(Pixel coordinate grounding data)
═══

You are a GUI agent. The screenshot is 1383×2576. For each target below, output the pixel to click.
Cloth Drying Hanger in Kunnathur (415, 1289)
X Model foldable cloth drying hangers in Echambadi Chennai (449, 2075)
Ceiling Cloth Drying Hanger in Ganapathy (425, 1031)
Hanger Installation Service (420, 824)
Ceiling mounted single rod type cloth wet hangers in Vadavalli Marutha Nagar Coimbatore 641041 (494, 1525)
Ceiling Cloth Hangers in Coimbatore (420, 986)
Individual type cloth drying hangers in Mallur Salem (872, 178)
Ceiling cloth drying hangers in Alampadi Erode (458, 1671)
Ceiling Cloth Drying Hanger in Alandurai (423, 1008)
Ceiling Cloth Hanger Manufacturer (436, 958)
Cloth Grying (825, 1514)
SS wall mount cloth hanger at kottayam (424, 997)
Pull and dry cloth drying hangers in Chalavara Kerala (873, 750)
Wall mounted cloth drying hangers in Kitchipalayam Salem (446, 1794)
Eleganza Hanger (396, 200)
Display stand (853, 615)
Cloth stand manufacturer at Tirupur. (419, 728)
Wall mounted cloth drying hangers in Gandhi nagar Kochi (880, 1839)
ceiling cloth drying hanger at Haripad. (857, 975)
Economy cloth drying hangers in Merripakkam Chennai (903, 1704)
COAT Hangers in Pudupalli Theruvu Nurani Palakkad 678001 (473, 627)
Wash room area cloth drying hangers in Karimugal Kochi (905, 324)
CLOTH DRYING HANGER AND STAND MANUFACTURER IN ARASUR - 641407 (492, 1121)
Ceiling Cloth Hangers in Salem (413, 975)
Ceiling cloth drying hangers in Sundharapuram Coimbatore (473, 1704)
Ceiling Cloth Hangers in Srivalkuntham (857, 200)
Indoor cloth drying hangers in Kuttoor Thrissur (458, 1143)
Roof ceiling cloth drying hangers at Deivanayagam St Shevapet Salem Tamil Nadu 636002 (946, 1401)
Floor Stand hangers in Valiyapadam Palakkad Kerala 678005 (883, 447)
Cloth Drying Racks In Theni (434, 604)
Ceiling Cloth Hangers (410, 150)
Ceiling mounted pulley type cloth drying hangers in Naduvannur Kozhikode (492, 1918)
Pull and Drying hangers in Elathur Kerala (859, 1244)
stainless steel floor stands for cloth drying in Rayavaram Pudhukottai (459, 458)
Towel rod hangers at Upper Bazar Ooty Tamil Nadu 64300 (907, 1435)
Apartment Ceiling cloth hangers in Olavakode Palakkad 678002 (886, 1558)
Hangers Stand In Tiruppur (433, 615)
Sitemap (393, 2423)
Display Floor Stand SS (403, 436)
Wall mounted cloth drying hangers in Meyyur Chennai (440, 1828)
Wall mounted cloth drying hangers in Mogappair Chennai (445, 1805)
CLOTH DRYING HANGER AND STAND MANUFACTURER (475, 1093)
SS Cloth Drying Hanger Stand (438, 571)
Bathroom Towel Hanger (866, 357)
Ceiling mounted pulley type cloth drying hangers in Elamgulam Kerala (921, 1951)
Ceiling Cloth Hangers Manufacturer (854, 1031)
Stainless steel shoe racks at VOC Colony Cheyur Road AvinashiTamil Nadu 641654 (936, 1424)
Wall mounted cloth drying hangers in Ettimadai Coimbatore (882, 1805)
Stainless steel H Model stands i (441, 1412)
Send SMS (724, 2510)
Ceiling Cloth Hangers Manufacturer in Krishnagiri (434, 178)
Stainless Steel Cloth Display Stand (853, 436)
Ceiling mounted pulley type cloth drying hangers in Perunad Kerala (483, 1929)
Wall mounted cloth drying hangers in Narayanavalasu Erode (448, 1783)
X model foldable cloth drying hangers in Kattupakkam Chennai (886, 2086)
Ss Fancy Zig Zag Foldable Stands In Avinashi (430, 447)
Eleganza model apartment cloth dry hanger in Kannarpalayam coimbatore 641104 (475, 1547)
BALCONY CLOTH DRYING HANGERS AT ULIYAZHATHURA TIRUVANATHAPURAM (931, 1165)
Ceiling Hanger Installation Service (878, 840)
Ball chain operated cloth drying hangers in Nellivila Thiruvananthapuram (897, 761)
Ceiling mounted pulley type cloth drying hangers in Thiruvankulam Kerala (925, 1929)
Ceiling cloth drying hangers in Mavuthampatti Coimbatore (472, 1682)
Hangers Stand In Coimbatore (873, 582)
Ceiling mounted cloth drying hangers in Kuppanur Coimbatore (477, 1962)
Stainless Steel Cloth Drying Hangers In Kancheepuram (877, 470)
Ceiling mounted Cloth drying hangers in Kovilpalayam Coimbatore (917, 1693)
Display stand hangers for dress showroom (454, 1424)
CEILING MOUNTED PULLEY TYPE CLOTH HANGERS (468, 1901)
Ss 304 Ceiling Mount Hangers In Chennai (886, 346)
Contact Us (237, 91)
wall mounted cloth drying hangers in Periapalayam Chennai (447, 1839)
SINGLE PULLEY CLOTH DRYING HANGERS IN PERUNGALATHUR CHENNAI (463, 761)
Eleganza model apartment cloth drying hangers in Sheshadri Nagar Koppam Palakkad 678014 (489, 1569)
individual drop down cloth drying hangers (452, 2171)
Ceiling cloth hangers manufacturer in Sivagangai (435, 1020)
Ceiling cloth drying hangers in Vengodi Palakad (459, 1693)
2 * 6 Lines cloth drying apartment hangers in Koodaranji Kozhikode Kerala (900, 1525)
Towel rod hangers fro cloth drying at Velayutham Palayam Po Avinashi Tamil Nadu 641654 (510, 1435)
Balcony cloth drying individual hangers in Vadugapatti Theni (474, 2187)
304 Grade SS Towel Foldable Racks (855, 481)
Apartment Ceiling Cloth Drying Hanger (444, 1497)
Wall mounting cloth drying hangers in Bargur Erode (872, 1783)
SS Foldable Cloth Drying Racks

═══

Restating every entry above word for word is the whole task.

You are a GUI agent. The screenshot is 1383×2576. For each target below, output the pixel to click.
Cloth Drying Hanger in Kunnathur (415, 1289)
X Model foldable cloth drying hangers in Echambadi Chennai (449, 2075)
Ceiling Cloth Drying Hanger in Ganapathy (425, 1031)
Hanger Installation Service (420, 824)
Ceiling mounted single rod type cloth wet hangers in Vadavalli Marutha Nagar Coimbatore 641041 (494, 1525)
Ceiling Cloth Hangers in Coimbatore (420, 986)
Individual type cloth drying hangers in Mallur Salem (872, 178)
Ceiling cloth drying hangers in Alampadi Erode (458, 1671)
Ceiling Cloth Drying Hanger in Alandurai (423, 1008)
Ceiling Cloth Hanger Manufacturer (436, 958)
Cloth Grying (825, 1514)
SS wall mount cloth hanger at kottayam (424, 997)
Pull and dry cloth drying hangers in Chalavara Kerala (873, 750)
Wall mounted cloth drying hangers in Kitchipalayam Salem (446, 1794)
Eleganza Hanger (396, 200)
Display stand (853, 615)
Cloth stand manufacturer at Tirupur. (419, 728)
Wall mounted cloth drying hangers in Gandhi nagar Kochi (880, 1839)
ceiling cloth drying hanger at Haripad. (857, 975)
Economy cloth drying hangers in Merripakkam Chennai (903, 1704)
COAT Hangers in Pudupalli Theruvu Nurani Palakkad 678001 (473, 627)
Wash room area cloth drying hangers in Karimugal Kochi (905, 324)
CLOTH DRYING HANGER AND STAND MANUFACTURER IN ARASUR - 641407 (492, 1121)
Ceiling Cloth Hangers in Salem (413, 975)
Ceiling cloth drying hangers in Sundharapuram Coimbatore (473, 1704)
Ceiling Cloth Hangers in Srivalkuntham (857, 200)
Indoor cloth drying hangers in Kuttoor Thrissur (458, 1143)
Roof ceiling cloth drying hangers at Deivanayagam St Shevapet Salem Tamil Nadu 636002 (946, 1401)
Floor Stand hangers in Valiyapadam Palakkad Kerala 678005 (883, 447)
Cloth Drying Racks In Theni (434, 604)
Ceiling Cloth Hangers (410, 150)
Ceiling mounted pulley type cloth drying hangers in Naduvannur Kozhikode (492, 1918)
Pull and Drying hangers in Elathur Kerala (859, 1244)
stainless steel floor stands for cloth drying in Rayavaram Pudhukottai (459, 458)
Towel rod hangers at Upper Bazar Ooty Tamil Nadu 64300 (907, 1435)
Apartment Ceiling cloth hangers in Olavakode Palakkad 678002 (886, 1558)
Hangers Stand In Tiruppur (433, 615)
Sitemap (393, 2423)
Display Floor Stand SS (403, 436)
Wall mounted cloth drying hangers in Meyyur Chennai (440, 1828)
Wall mounted cloth drying hangers in Mogappair Chennai (445, 1805)
CLOTH DRYING HANGER AND STAND MANUFACTURER (475, 1093)
SS Cloth Drying Hanger Stand (438, 571)
Bathroom Towel Hanger (866, 357)
Ceiling mounted pulley type cloth drying hangers in Elamgulam Kerala (921, 1951)
Ceiling Cloth Hangers Manufacturer (854, 1031)
Stainless steel shoe racks at VOC Colony Cheyur Road AvinashiTamil Nadu 641654 (936, 1424)
Wall mounted cloth drying hangers in Ettimadai Coimbatore (882, 1805)
Stainless steel H Model stands i (441, 1412)
Send SMS (724, 2510)
Ceiling Cloth Hangers Manufacturer in Krishnagiri (434, 178)
Stainless Steel Cloth Display Stand (853, 436)
Ceiling mounted pulley type cloth drying hangers in Perunad Kerala (483, 1929)
Wall mounted cloth drying hangers in Narayanavalasu Erode (448, 1783)
X model foldable cloth drying hangers in Kattupakkam Chennai (886, 2086)
Ss Fancy Zig Zag Foldable Stands In Avinashi (430, 447)
Eleganza model apartment cloth dry hanger in Kannarpalayam coimbatore 641104 (475, 1547)
BALCONY CLOTH DRYING HANGERS AT ULIYAZHATHURA TIRUVANATHAPURAM (931, 1165)
Ceiling Hanger Installation Service (878, 840)
Ball chain operated cloth drying hangers in Nellivila Thiruvananthapuram (897, 761)
Ceiling mounted pulley type cloth drying hangers in Thiruvankulam Kerala (925, 1929)
Ceiling cloth drying hangers in Mavuthampatti Coimbatore (472, 1682)
Hangers Stand In Coimbatore (873, 582)
Ceiling mounted cloth drying hangers in Kuppanur Coimbatore (477, 1962)
Stainless Steel Cloth Drying Hangers In Kancheepuram (877, 470)
Ceiling mounted Cloth drying hangers in Kovilpalayam Coimbatore (917, 1693)
Display stand hangers for dress showroom (454, 1424)
CEILING MOUNTED PULLEY TYPE CLOTH HANGERS (468, 1901)
Ss 304 Ceiling Mount Hangers In Chennai (886, 346)
Contact Us (237, 91)
wall mounted cloth drying hangers in Periapalayam Chennai (447, 1839)
SINGLE PULLEY CLOTH DRYING HANGERS IN PERUNGALATHUR CHENNAI (463, 761)
Eleganza model apartment cloth drying hangers in Sheshadri Nagar Koppam Palakkad 678014 (489, 1569)
individual drop down cloth drying hangers (452, 2171)
Ceiling cloth hangers manufacturer in Sivagangai (435, 1020)
Ceiling cloth drying hangers in Vengodi Palakad (459, 1693)
2 * 6 Lines cloth drying apartment hangers in Koodaranji Kozhikode Kerala (900, 1525)
Towel rod hangers fro cloth drying at Velayutham Palayam Po Avinashi Tamil Nadu 641654 (510, 1435)
Balcony cloth drying individual hangers in Vadugapatti Theni (474, 2187)
304 Grade SS Towel Foldable Racks (855, 481)
Apartment Ceiling Cloth Drying Hanger (444, 1497)
Wall mounting cloth drying hangers in Bargur Erode (872, 1783)
SS Foldable Cloth Drying Racks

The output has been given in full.